Typically, once a borrower defaults on its loan facility, a restructuring unfolds on two tracks. The borrower and agent for the loan syndicate work to renegotiate terms of the underlying loan. At the same time, the agent for the loan syndicate and its counsel, on the one hand, and members of the loan syndicate, on the other hand, hold separate discussions that focus not only on confidential information provided by the borrower about its business and financial operations, but also on the lender group's legal options including litigation, foreclosure and bankruptcy. Given the sensitive nature of these lender group discussions — and the potential for regulatory liability — these communications must be carefully managed.
Conventional wisdom holds that discussions between members of the loan syndicate are protected from disclosure by the "common interest" privilege, a legal doctrine based on the attorney-client privilege that protects communications when there is an "ongoing common enterprise." In essence, the common-interest privilege expands the attorney-client privilege to protect communications with nonclients who have an expectation of confidentiality because they share common problems or issues in pending or threatened civil litigation, so long as the nature of their legal interests is identical.

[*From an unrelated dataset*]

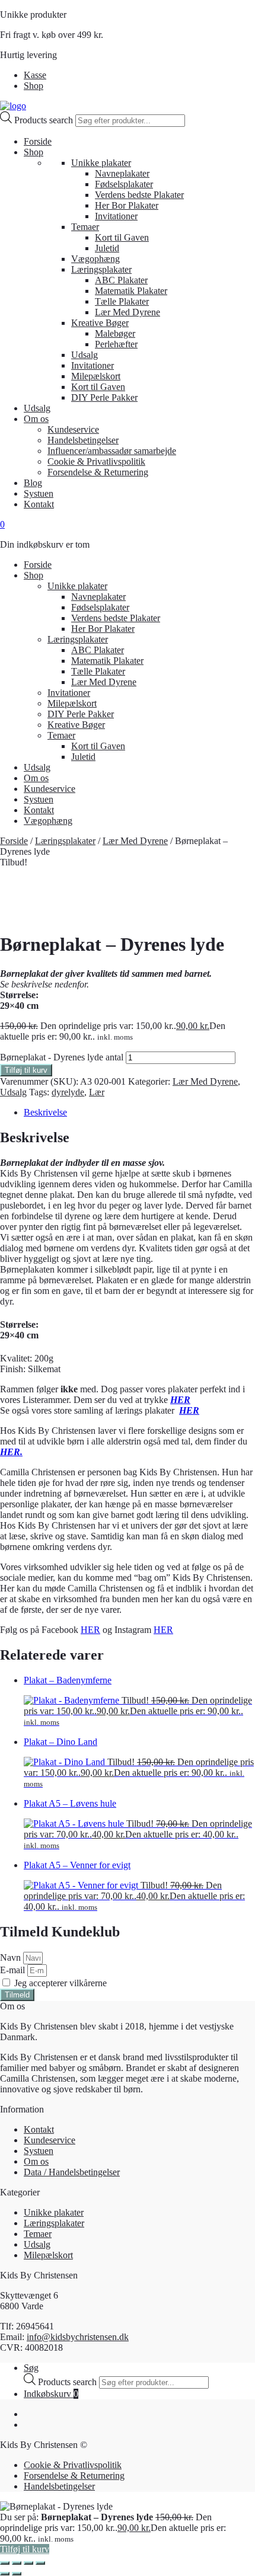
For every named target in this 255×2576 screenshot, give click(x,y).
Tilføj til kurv (26, 1070)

A recent case, HSH Nordbank AG New York Branch v. Swerdlow, illustrates the importance of managing risks inherent in these multiparty negotiations. The court ruled that discussions between loan syndicate members were protected by the common-interest privilege, even when counsel for the agent bank communicated directly with nonparty lenders and not through their legal counsel. In reaching that conclusion, the court emphasized the following factors: First, the loan agreement identified the agent bank as the only party capable of enforcing rights upon a default and contemplated that agent's counsel would represent the interests of all various lenders. Second, the lender group entered into a written common-interest agreement, which supported the expectation that its communications would be confidential. Third, the lenders' communications focused on their legal rights, although there was overlapping discussion concerning the lenders' business interests.
In evaluating their ability to successfully invoke the common-interest privilege, lenders should consider whether there is a disparity in interests among members of the loan syndicate; determine the degree to which the information the group receives can be shared by members later added to the common-interest group, and whether this creates any potential conflicts; understand what effect the agreement will have on future investment or divestment of interests in the borrower, and determine if it is consistent with the lender's investment objectives; and decide on a clear termination point for obligations under the agreement.
In practice, most lenders and their counsel prefer to have an oral common-interest understanding to preserve the broadest flexibility and expectations of confidentiality, although lenders should weigh this flexibility against the clarity of a written agreement.
The confidential information provided to the lenders by the borrower also creates the potential for substantial regulatory exposure, and, in fact, is a dangerous double-edged sword. On the one hand, to perform diligence and evaluate the borrower's creditworthiness, lenders need access to nonpublic information about the borrower. This same information, if not properly managed, might also serve as the foundation for charges of insider trading or fraud. In managing such confidential information, lenders should understand the limitations and consequences created by all confidentiality arrangements in place with the borrower; provide direction to counsel about what information they want the attorney to obtain on their behalf; reconsider compliance procedures to guard against insider-trading exposure; and ensure an effective process is in place for all group conversations.